--- WHAT IS REQUIRED ---
In the entries below, locate the line with "Screen dimensions: 1568x633", then give again that line and all lines after it, exactly, with pictures omitted.

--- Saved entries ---
.....
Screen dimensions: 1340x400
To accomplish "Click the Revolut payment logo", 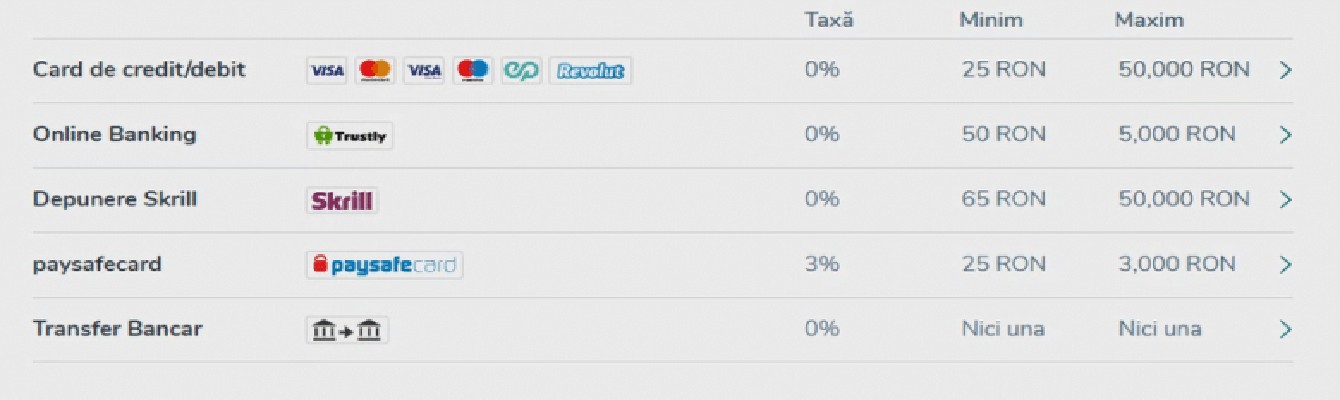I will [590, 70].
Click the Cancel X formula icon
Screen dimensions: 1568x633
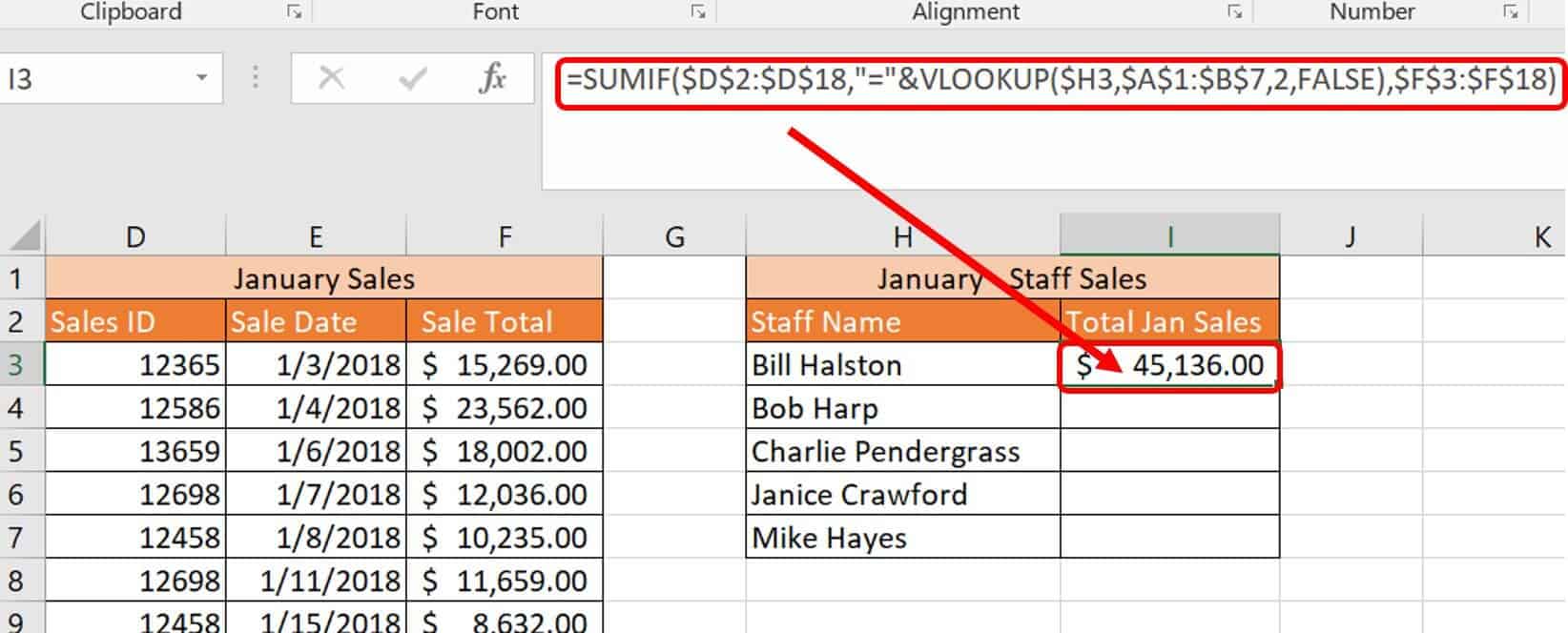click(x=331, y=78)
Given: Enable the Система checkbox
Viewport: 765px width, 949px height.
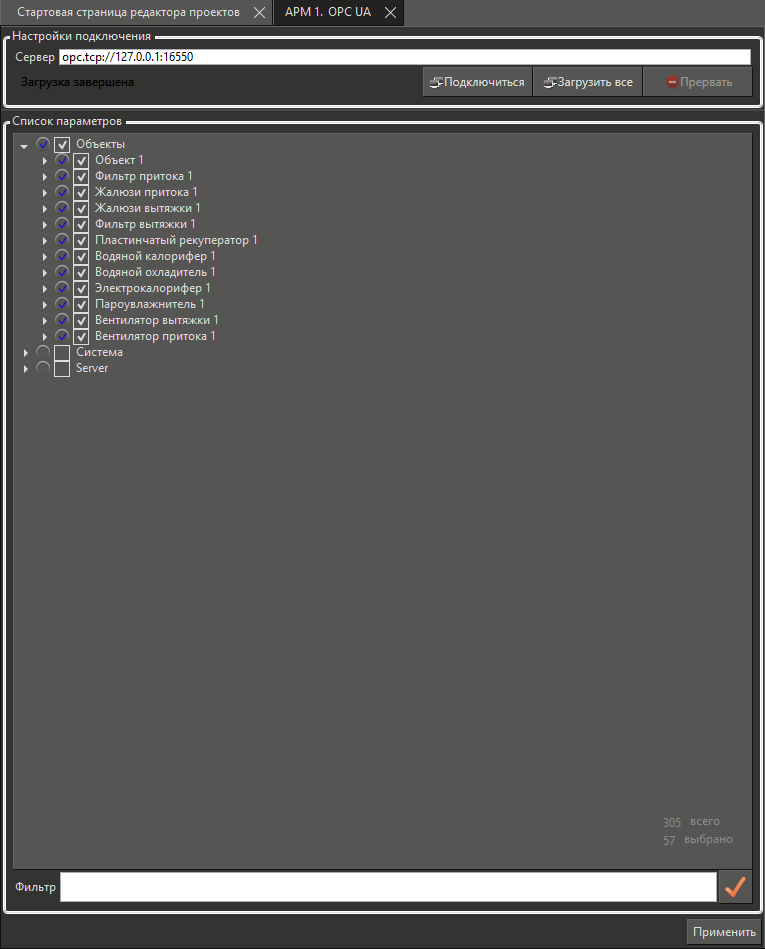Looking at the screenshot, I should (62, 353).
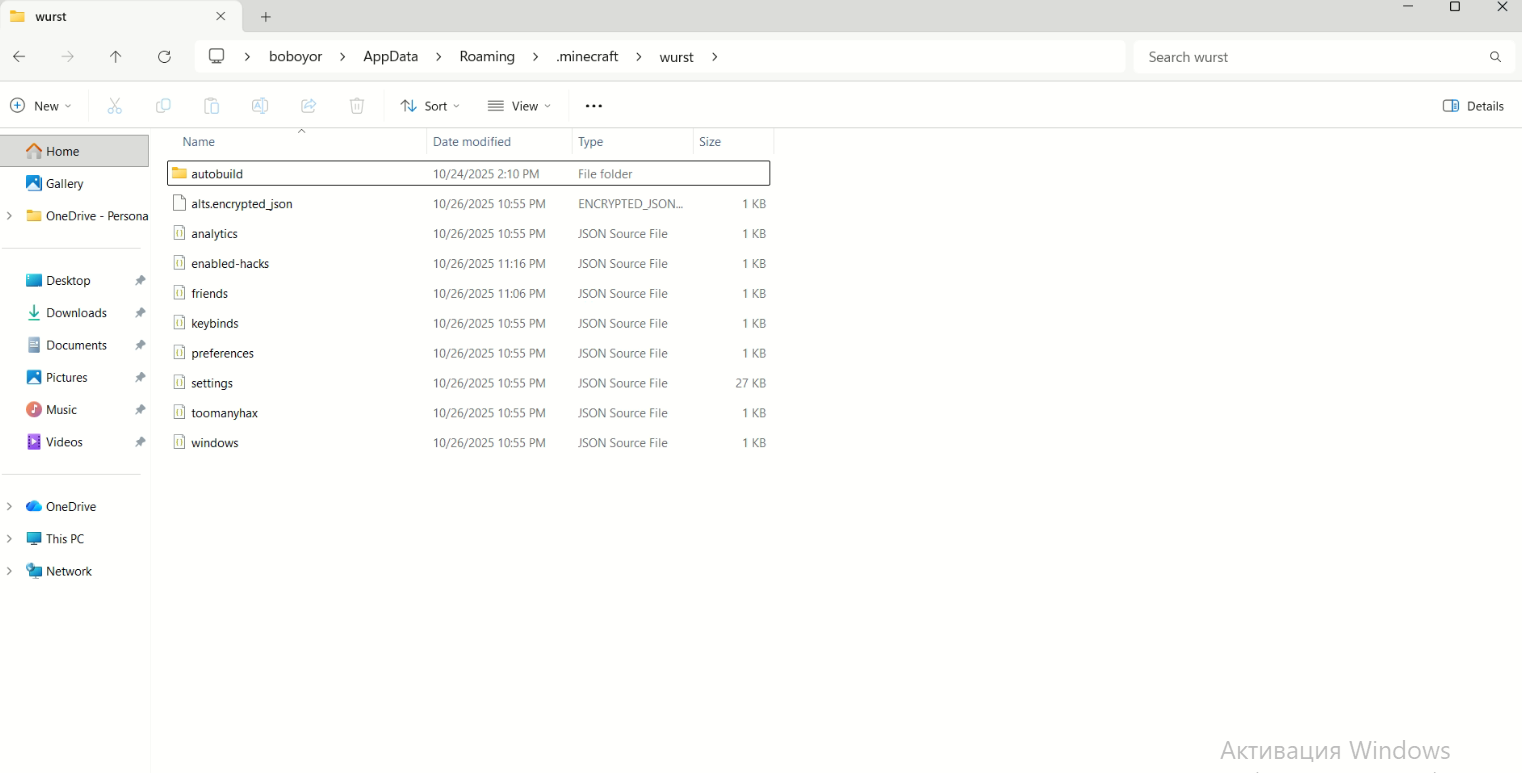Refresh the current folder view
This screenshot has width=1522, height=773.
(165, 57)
.....
--- RESULT ---
Screen dimensions: 1568x633
click(x=331, y=78)
Given: Enable the Система checkbox
Viewport: 765px width, 949px height.
Looking at the screenshot, I should (62, 353).
Refresh the current folder view
This screenshot has width=1522, height=773.
(165, 57)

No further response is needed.